Photo: John O’M. Bockris from the 2013 History of Cold Fusion Calendar month of April courtesy Infinite Energy.
He was one of the first few scientists to detect tritium from cold fusion electrolytic cells while reproducing the Fleischmann-Pons Effect (FPE) of excess heat, and he paid a price for it. Accused of fraud, and then “misconduct”, Texas A&M University’s Committee of Inquiry eventually cleared of all charges after a third and final investigation turned up no wrongdoing.
Still, an early workshop on transmutations, documented in The History of the Discovery of Transmutation at Texas A&M University [.pdf] written by Bockris, was organized in an atmosphere so hostile, the second workshop was held off-campus at a Holiday Inn, with off-duty police hired for security.
However, Bockris told his own story in the documentary film Cold Fusion: Fire from Water written by Eugene Mallove and Jed Rothwell and directed by Chris Toussaint.

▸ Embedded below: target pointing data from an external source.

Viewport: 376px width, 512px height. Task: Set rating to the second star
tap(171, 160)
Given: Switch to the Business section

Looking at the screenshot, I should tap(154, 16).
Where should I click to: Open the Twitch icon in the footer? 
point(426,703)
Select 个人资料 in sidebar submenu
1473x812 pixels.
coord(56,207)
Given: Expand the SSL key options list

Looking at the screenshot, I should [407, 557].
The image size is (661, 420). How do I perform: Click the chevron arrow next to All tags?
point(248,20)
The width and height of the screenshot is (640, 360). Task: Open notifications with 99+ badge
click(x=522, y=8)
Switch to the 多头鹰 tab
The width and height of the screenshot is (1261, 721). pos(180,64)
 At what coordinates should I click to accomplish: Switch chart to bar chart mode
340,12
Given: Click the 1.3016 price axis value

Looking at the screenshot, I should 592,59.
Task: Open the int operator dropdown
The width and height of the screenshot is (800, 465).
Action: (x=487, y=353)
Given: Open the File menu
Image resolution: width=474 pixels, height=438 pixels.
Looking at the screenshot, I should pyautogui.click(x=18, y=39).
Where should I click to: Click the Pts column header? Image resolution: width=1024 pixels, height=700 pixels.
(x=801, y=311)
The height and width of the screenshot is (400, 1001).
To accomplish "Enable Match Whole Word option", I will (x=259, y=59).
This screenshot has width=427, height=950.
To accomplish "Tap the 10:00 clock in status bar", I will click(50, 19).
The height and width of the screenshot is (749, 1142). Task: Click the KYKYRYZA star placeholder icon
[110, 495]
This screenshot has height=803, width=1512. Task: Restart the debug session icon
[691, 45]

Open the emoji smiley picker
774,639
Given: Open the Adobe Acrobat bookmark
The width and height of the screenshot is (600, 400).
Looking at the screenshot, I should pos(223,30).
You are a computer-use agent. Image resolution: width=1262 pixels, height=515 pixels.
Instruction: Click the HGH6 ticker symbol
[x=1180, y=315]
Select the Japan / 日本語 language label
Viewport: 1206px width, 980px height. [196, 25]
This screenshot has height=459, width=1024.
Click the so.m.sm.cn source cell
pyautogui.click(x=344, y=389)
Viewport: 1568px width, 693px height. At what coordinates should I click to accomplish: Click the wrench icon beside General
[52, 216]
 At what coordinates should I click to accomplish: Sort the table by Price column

Released in 1999, Bockris speaks nonchalantly as a man at-ease who was nonplussed at the events.
“I think the main part was that, I had done work which was against the paradigm, and that’s what they were really upset about,” said Bockris.
“You know people said they’d been to our university, and some people had laughed at it, saying ‘What the heck are you doing trying to disprove the laws of nuclear physics?‘, and of course, that’s exactly what we were doing,” he laughs, ” – and succeeding.”
Watch the clip of John Bockris here. (The still image is that of George H. Miley, but Bockris begins the piece.)
One of the world’s top electrochemists, Bockris was first to use the phrase “Hydrogen Economy” in the year 1970. A prolific writer, he authored more than twenty books on electrochemistry, energy resources, and the topology of cultural paradigms. Aware of Peak Oil and the work of Richard Heinberg, he was realistic in his analyses of renewable energies, though still clear on the need for alternatives to carbon-emitting fuels. Read his Global Warming [.pdf] for a comprehensive outline of the problem.
First and foremost, Bockris was a teacher. After the passing of Martin Fleischmann, and the journal Nature‘s horrendous obituary, Bockris was one of many who wrote to protest the “gross distortion” of statements made by author Philip Ball. Bockris had supervised part of Martin Fleischmann‘s PhD thesis, calling him “a brilliant scientist”.
As a generation of new-energy researchers leaves our world behind for bigger, better beyonds, their teaching remains alive, with us here today, through the legacy of their work. You can honor the contributions of these scientists by buying their books, and giving them to schools, science clubs, and your local library.